Обдумывая свой проект, Трумпетер возлагал большие надежды на сознательность рабочих и жителей города, но действительность превзошла все ожидания. Люди работали, словно в лихорадке, никто ими не руководил, но вcе делали именно то, что нужно: работали согласованно и в таком темпе, который раньше сочли бы нереальным. Это был класс «А», по крайней мере с точки зрения местной футбольной команды, тут было чему поучиться. Вода из низины почти что ушла, теперь насосы качали ее из котлованов, монтеры работали уже без напряжения. Площадка выглядела так, будто над ней пронесся ураган, но битва была выиграна. Вот только план… но все были уверены, что и с планом наладится.

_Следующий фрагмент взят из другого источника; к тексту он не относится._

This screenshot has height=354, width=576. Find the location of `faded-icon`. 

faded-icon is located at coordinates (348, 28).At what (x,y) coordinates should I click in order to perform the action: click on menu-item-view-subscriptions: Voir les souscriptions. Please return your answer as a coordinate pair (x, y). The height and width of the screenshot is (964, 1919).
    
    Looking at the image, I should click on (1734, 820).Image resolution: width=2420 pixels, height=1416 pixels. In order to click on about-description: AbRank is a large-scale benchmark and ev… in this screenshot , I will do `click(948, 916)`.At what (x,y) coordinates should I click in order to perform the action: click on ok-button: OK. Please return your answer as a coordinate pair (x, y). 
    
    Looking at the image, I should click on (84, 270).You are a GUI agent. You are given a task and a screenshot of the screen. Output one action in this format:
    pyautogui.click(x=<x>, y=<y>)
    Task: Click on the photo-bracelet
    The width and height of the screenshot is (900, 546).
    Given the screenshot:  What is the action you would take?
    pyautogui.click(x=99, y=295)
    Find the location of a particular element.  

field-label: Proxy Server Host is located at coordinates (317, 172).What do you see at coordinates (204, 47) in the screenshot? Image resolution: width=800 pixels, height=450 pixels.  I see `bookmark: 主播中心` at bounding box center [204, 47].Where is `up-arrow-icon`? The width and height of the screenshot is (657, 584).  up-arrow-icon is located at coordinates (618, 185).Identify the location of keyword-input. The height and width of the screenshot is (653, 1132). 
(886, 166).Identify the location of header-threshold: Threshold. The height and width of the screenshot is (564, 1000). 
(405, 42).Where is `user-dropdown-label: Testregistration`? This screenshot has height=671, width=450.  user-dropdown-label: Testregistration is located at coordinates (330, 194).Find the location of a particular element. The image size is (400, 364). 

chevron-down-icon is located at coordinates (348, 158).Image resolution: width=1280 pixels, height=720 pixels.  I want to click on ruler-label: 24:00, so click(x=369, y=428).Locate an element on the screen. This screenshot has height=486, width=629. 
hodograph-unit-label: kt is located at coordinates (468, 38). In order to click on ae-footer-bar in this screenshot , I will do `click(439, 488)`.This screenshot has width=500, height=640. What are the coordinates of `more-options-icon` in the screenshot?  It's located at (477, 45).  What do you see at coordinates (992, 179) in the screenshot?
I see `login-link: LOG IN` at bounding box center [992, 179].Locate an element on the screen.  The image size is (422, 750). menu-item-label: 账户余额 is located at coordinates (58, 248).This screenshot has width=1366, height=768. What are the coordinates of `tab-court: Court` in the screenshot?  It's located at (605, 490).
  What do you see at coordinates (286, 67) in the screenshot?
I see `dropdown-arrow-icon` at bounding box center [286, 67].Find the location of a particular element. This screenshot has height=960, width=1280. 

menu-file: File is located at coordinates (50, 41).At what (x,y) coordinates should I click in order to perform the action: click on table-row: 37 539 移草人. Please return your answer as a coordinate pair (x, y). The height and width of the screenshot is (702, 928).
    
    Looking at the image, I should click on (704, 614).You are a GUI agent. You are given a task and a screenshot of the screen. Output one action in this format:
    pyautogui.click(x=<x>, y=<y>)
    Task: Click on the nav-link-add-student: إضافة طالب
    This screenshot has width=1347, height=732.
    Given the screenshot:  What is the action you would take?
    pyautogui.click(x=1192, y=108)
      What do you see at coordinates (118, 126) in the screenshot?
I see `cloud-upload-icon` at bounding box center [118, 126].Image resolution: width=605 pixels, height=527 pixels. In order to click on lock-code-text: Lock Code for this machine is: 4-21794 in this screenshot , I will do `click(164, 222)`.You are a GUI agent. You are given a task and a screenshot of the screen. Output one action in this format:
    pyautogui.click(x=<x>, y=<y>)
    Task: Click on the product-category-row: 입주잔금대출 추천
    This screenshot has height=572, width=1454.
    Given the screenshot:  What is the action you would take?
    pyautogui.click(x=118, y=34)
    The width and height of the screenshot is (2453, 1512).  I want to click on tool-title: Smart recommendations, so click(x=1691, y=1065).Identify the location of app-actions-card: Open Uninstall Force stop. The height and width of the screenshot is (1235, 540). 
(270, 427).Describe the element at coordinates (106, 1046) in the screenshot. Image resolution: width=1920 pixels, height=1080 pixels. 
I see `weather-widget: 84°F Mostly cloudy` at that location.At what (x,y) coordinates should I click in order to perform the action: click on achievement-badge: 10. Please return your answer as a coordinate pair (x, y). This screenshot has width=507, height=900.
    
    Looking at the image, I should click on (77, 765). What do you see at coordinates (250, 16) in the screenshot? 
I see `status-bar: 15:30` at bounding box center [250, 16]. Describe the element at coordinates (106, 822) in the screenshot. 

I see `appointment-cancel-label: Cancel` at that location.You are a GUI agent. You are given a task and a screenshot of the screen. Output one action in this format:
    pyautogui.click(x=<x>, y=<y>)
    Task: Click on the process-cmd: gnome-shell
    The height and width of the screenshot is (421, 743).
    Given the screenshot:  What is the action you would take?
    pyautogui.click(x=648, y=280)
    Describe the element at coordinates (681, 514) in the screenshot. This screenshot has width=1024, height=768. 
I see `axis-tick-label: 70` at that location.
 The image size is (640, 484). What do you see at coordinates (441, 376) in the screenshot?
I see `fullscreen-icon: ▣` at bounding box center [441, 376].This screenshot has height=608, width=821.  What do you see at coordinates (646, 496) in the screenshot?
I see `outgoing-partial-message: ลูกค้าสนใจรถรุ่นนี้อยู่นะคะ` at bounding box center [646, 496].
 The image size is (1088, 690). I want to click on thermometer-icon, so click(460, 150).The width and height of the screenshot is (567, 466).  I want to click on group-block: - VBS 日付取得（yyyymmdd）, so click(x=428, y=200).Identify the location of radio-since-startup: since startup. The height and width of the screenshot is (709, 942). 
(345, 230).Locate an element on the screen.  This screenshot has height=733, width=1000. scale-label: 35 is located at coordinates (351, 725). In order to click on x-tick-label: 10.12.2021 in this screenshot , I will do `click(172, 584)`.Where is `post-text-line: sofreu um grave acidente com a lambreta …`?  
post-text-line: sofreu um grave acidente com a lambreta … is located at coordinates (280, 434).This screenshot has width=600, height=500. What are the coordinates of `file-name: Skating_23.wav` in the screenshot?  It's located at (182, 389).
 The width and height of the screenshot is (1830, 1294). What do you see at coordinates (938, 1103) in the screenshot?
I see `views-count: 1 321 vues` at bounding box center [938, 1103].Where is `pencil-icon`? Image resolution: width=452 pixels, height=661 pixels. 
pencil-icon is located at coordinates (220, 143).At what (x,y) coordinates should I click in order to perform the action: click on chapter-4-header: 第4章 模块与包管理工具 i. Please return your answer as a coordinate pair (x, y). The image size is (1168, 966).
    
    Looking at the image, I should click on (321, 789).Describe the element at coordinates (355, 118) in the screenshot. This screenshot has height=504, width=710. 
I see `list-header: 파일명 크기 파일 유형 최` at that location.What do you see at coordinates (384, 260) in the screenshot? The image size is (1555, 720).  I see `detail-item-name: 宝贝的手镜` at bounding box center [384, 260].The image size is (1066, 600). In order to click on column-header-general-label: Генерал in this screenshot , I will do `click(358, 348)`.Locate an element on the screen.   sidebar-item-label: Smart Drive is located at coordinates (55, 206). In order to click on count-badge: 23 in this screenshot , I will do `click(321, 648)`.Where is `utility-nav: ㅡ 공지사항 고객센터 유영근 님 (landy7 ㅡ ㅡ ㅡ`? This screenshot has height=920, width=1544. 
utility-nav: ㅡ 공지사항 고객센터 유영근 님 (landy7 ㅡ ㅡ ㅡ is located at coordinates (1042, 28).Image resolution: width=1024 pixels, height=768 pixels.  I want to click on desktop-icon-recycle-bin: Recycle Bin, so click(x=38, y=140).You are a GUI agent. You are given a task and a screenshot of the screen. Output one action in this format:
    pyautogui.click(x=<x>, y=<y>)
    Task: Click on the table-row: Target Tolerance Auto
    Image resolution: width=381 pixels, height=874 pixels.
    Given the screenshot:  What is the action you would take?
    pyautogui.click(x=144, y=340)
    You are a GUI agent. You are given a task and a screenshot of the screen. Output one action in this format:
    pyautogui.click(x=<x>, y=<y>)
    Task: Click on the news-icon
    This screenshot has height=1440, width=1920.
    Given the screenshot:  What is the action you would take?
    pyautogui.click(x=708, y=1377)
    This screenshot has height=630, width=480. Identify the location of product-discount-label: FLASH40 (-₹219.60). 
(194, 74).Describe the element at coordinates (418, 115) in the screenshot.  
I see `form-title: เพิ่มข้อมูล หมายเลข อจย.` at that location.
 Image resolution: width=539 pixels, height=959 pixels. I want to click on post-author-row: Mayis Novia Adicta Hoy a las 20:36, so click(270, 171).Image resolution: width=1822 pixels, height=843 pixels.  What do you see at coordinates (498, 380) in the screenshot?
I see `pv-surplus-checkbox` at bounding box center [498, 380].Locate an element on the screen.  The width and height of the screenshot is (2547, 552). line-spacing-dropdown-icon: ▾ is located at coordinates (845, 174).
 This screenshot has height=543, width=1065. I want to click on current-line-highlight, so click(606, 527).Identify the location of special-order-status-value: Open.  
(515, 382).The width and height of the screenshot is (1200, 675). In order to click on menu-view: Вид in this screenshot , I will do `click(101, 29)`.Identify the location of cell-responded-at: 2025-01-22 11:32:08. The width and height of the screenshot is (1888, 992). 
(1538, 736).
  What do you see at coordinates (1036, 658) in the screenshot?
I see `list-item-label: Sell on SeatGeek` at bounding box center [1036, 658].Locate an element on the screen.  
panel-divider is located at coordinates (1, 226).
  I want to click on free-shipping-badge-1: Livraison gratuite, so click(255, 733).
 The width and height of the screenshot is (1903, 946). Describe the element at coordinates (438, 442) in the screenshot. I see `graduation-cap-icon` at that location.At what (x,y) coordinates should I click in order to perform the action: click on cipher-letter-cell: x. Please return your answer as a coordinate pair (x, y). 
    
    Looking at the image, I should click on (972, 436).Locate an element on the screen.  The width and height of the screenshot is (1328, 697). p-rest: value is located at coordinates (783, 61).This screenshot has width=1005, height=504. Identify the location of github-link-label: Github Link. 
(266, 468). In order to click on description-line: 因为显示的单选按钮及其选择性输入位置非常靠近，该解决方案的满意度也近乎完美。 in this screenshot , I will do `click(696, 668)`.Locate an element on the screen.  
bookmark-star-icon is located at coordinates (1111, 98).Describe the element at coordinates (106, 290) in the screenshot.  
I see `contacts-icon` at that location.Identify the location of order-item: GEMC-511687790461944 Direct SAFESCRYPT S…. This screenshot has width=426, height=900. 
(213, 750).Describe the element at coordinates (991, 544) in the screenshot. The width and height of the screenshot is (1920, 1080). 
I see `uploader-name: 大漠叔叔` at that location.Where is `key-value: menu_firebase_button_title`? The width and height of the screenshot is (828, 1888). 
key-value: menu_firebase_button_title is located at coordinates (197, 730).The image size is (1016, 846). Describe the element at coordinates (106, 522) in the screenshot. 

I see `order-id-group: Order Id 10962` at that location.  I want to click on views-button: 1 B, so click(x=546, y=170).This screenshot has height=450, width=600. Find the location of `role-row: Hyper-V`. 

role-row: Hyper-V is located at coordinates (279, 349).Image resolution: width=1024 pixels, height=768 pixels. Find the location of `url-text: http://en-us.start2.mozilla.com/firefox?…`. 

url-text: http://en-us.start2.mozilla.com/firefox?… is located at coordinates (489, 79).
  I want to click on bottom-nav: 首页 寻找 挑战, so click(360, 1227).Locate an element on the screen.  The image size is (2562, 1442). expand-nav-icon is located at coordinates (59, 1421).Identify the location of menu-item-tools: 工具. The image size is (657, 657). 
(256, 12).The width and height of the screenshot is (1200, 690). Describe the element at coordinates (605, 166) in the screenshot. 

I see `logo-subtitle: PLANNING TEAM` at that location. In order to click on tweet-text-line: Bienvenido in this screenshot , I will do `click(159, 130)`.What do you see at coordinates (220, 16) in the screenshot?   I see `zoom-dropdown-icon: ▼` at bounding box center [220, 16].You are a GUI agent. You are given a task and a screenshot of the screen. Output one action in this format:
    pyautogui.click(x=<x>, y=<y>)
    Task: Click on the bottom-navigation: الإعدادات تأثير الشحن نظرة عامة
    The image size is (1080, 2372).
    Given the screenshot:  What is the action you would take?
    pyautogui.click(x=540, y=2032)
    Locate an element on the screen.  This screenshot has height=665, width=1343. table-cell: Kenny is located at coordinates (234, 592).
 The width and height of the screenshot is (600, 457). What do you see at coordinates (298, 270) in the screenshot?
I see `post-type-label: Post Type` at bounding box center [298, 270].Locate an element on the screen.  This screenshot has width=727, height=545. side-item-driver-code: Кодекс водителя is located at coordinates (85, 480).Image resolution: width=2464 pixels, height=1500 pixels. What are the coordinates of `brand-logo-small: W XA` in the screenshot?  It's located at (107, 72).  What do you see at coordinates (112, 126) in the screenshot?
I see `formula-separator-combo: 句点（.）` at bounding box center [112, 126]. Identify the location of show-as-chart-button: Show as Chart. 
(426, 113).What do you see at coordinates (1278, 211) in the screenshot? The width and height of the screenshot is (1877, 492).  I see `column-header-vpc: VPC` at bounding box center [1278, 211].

Директор комбината, который обходил с Крюгером стройплощадку, подмигнул Трумпетеру, прокричал что-то и подбросил в воздух шляпу. Если уж такой сдержанный человек подбрасывает шляпу…

Еще двое суток дождь вяло барабанил по земле, на третьи он сдался. Долго в ближних и дальних городах обсуждали события. Но телевизионщики появились на стройплощадке тогда, когда все уже было позади.


Последний день августа. Воскресенье, смотри-ка, действительно показалось солнце, лишь легкий ветерок веет. Беттина, которая в полном здравии вернулась из лагеря, моет окна, Ханна отглаживает блузку. Трумпетер жарит в сухарях цветную капусту. Томас на тренировке, и Беттина уверяет, что летящий в небе самолет — это именно самолет Общества содействия развитию спорта и техники, но затем выясняется, что это обыкновенный пассажирский, который в конце концов оказывается военным «МИГом».

После завтрака Ханна и Трумпетер идут в город. По Тайге, где еще стояла вода, по едва проходимой тропке они шли в лес. Они шли туда потому, что сегодня — последний день августа. Вдыхали еще сырой, прохладный, но уже нагревающийся воздух, который предвещал золотую осень с ее задумчивыми вечерами и прекрасными закатами.

Лесная тропинка топкая, с непросохшими лужами черной воды. Воздух, сырой и прохладный, пахнет гнилым деревом, болотной водой, изредка грибами. Меж деревьев до самой дороги вода, на ее поверхность с бульканьем поднимаются пузырьки, только за просекой стало суше. Иногда им встречались огромные, блестящие черные улитки, медленно переползающие дорогу, где-то постукивал дятел, а может, и другая птица. Но в общем, в лесу тихо. Легкий ветер едва сюда долетает, шелестят только самые верхушки старых буков и других деревьев, названия которых они не знают.